• EXERCISE TASK:
Rewrite the entries between the lines holding "Viewport: 1339px width, 950px" and "Open the dashboards", inclusive, changing "dropdown" to "drop-down list" and keeping everything else the same.

(Item position entries)
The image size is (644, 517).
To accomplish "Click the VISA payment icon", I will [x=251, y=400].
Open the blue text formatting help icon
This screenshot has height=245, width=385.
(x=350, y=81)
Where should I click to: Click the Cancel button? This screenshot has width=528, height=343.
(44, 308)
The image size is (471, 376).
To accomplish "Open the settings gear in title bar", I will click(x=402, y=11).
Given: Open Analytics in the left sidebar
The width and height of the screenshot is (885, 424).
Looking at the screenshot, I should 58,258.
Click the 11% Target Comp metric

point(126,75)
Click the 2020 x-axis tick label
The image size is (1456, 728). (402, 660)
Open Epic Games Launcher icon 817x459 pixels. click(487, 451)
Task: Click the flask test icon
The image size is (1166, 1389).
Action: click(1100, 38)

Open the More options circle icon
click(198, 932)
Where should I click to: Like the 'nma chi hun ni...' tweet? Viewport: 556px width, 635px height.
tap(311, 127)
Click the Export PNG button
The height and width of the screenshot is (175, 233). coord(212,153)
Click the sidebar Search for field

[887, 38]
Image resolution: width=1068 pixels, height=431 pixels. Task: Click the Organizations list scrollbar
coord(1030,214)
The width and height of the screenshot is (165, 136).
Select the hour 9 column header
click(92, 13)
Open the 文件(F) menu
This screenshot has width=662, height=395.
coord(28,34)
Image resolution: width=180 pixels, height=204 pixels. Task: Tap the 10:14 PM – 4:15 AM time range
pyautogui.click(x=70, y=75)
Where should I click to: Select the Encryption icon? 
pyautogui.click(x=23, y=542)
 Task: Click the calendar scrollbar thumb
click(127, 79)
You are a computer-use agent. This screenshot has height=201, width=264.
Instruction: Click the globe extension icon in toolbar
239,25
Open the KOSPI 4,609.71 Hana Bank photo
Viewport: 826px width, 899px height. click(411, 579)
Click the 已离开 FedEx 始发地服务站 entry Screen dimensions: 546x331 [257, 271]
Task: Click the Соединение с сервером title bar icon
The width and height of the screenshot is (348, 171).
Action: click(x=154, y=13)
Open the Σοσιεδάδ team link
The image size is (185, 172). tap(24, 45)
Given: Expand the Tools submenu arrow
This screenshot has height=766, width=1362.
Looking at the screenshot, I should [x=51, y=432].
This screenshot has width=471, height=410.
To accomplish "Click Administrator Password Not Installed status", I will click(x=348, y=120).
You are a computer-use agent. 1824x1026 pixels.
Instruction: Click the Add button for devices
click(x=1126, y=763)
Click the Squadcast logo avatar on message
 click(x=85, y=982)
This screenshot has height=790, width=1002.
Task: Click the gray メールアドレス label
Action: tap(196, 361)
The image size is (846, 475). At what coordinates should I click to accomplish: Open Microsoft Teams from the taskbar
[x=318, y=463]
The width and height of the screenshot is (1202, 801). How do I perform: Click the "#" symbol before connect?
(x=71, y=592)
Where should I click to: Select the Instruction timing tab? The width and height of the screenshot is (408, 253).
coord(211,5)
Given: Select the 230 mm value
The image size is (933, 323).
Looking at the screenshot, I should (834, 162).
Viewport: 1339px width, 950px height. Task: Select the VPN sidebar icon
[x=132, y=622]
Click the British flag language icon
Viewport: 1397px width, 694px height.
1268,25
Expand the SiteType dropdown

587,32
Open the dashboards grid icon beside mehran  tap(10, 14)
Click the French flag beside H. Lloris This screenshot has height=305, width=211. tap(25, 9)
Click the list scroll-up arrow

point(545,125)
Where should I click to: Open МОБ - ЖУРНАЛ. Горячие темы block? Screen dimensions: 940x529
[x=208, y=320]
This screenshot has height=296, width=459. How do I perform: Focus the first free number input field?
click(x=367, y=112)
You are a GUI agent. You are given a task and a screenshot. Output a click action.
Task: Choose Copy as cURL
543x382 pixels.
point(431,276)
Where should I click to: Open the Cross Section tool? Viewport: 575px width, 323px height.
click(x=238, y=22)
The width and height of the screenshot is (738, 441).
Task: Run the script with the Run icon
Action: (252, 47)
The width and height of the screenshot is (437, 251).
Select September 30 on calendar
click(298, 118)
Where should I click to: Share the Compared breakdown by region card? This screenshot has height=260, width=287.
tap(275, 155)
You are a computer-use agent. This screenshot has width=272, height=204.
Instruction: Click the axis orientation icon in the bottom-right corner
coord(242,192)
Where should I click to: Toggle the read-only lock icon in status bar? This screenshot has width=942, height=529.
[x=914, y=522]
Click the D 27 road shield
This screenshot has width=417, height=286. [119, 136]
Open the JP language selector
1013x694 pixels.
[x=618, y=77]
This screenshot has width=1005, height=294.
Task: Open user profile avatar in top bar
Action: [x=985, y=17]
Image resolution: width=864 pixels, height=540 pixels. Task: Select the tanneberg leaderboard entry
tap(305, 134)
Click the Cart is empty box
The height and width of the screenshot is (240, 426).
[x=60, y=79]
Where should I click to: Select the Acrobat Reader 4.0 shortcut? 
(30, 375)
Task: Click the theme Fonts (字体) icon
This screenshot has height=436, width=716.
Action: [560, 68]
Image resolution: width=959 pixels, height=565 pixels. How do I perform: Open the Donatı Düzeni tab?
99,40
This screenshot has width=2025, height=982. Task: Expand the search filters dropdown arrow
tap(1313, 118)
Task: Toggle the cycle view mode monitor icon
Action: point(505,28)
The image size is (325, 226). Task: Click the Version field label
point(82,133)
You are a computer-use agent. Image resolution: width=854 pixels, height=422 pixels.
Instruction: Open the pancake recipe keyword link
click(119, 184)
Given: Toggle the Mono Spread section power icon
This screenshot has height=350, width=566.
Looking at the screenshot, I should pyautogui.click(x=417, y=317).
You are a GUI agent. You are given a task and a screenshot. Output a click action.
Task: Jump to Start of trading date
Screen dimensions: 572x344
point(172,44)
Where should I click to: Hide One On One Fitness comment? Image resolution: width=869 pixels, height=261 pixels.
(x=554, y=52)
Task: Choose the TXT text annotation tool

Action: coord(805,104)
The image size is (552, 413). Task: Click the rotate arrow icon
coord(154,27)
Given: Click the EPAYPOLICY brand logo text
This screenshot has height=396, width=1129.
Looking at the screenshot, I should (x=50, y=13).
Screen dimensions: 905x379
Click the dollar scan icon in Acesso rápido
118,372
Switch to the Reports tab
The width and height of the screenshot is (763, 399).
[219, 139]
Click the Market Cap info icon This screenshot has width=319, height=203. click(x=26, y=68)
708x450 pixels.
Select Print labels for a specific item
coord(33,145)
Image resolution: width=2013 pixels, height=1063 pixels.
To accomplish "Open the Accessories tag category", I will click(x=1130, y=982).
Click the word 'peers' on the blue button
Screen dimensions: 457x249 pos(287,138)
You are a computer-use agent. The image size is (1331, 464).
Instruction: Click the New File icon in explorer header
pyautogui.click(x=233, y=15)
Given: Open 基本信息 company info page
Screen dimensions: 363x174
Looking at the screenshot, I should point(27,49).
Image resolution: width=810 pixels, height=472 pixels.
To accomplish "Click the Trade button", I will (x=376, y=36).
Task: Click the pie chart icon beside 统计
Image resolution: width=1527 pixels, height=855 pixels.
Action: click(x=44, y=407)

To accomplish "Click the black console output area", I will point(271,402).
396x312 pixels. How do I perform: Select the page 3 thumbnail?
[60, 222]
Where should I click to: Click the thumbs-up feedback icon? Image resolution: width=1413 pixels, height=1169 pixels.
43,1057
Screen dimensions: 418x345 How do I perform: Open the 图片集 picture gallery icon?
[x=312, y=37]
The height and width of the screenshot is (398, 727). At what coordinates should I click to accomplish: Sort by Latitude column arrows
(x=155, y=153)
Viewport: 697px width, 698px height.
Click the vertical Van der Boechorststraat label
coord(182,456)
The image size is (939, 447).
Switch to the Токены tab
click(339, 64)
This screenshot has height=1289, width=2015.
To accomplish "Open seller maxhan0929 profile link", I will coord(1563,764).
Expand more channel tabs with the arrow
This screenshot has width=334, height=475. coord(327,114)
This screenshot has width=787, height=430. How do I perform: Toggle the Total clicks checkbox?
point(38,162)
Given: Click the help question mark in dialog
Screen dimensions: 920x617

• RESULT OF THIS TASK:
Viewport: 1339px width, 950px height. Task: Select the VPN sidebar icon
[x=132, y=622]
Click the British flag language icon
Viewport: 1397px width, 694px height.
1268,25
Expand the SiteType drop-down list

587,32
Open the dashboards grid icon beside mehran  tap(10, 14)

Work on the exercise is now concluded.